One of their presentations–conducted by Renee Beeker, President of Michigan NOW, and Vickie Masotti, is titled “Women Victimized in Family Courts: How to Make the System Accountable.” NOW writes:
“Many feminists believe that the family courts are in crisis, as the number of women losing custody of minor children to documented batterers and sexual abusers mounts. One woman whose family has suffered as a result of aggressive courtroom tactics by so-called fathers’ rights activists and biased court personnel will tell her story. In addition, there will be a review of data from a national survey of court watches conducted by the chair of the NOW Family Law Ad Hoc Committee. This information is intended to hold the family courts accountable and to enable activists to effectively aid women and children victimized by an unfair system.”

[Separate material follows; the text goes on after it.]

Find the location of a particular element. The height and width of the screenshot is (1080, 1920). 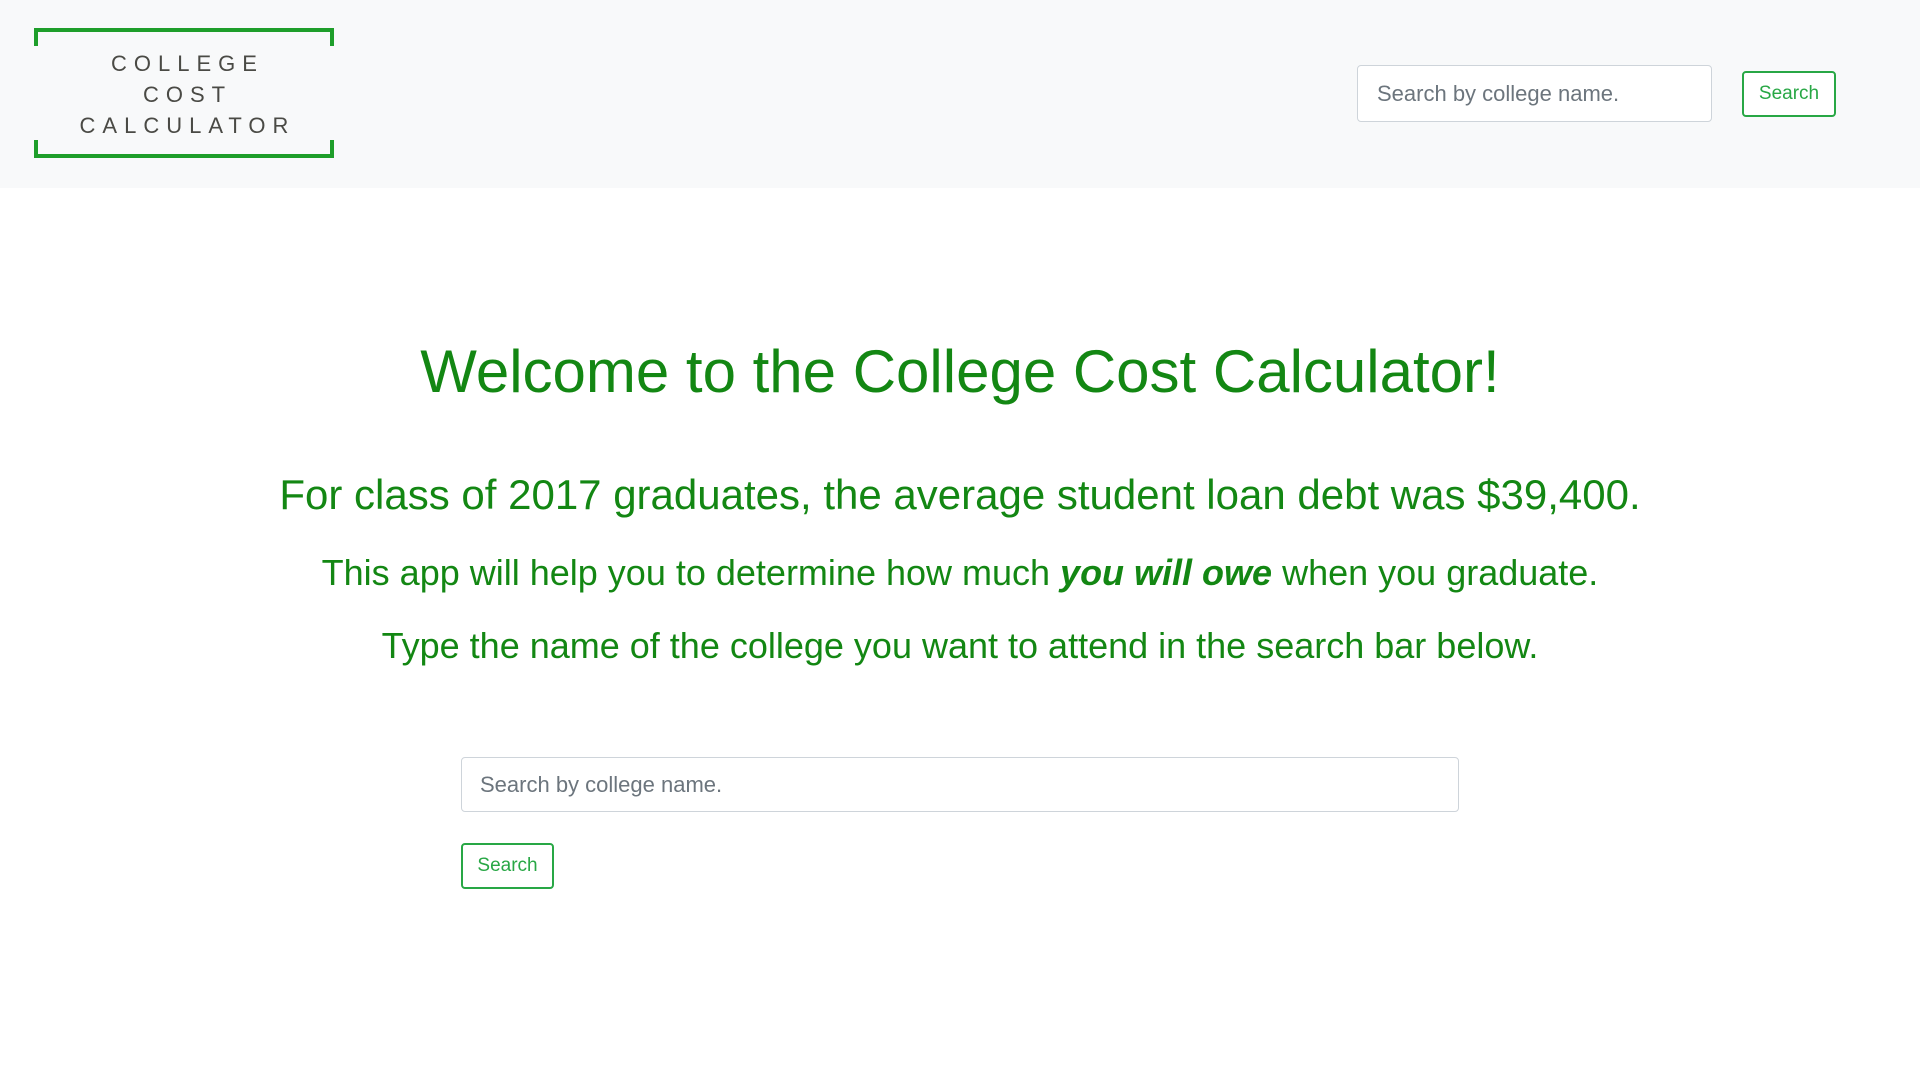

The “woman losing custody to abusive ex-husband” script is one of NOW’s bugaboos. I’ve looked into the three most highly-publicized cases featured by NOW and their colleagues with the Battered Mothers Custody Conference–the Genia Shockome case, the Sadia Loeliger case, and the Bridget Marks case. In each case, we were told that a fit, loving, protective mother was stripped of custody by an abusive father.
When I first started looking into these cases, I figured there probably were some where the mothers really were mistreated. I still think those cases are out there, but I haven’t found them yet. Neither the Shockome case, the Loeliger case, nor the Marks case fit the NOW/BMCC “protective mother losing custody to abusive father” model. None even came close.
In the Loeliger case, it was the mother who had been found culpable of child abuse by a California juvenile court. The father got custody not due to family court machinations, as the mother’s supporters claimed, but because the juvenile court removed the little girl from the mother’s care because of the physical abuse.
In the Marks case, all five judges who heard the case, male and female, concluded that she had coached her little girls into asserting that they had been molested by their father.
In the Shockome case, the mother’s absolute refusal to co-parent with her ex-husband led the courts–eventually, after giving her many chances–to transfer custody of the kids from Genia to her ex-husband.
I explained all of these cases in more detail in my co-authored column Shockome Syndrome.